■ **Exercise brief**
Find every line in the records below that holds the word "will", and copy each one.

═════ Data to use

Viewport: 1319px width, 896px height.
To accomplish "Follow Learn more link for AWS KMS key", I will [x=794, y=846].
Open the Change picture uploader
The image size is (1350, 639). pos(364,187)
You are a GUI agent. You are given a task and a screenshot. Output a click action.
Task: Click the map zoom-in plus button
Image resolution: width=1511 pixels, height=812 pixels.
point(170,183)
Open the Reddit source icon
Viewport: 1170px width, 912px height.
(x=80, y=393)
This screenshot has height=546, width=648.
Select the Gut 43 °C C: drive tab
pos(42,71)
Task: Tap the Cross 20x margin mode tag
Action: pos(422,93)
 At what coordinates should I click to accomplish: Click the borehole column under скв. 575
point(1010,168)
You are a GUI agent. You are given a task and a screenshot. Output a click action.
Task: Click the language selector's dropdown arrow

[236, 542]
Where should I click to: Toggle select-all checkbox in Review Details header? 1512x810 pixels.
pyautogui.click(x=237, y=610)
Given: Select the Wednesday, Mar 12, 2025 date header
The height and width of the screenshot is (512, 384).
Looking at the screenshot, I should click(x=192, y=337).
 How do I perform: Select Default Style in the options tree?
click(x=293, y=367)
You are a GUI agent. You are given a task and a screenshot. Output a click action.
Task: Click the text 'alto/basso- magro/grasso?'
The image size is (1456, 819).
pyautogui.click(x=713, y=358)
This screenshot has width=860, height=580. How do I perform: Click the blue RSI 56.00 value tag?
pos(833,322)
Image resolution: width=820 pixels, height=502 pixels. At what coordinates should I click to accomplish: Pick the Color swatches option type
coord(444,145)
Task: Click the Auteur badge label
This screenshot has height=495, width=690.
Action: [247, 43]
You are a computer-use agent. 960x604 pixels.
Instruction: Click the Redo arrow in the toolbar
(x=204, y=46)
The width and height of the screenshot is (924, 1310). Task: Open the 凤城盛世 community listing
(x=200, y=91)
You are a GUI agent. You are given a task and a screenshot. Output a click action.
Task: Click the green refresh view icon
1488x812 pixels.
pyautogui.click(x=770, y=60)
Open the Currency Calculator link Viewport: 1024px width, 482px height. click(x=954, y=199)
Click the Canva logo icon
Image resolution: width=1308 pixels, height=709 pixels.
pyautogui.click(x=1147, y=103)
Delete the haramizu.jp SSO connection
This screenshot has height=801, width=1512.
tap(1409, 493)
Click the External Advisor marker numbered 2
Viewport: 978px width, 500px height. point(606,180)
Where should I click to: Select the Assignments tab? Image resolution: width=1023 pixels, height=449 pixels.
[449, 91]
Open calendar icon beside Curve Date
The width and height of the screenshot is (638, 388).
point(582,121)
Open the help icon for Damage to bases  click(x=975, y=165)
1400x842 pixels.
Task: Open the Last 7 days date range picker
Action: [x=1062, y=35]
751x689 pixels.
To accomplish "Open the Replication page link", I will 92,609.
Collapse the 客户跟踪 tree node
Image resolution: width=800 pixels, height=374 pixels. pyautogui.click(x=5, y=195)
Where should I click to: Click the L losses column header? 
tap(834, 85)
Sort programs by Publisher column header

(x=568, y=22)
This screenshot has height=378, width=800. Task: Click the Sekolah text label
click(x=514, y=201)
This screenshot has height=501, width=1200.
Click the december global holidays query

══════════

■ **Answer space**
To accomplish "Follow Learn more link for AWS KMS key", I will [x=794, y=846].
To accomplish "Open the Replication page link", I will 92,609.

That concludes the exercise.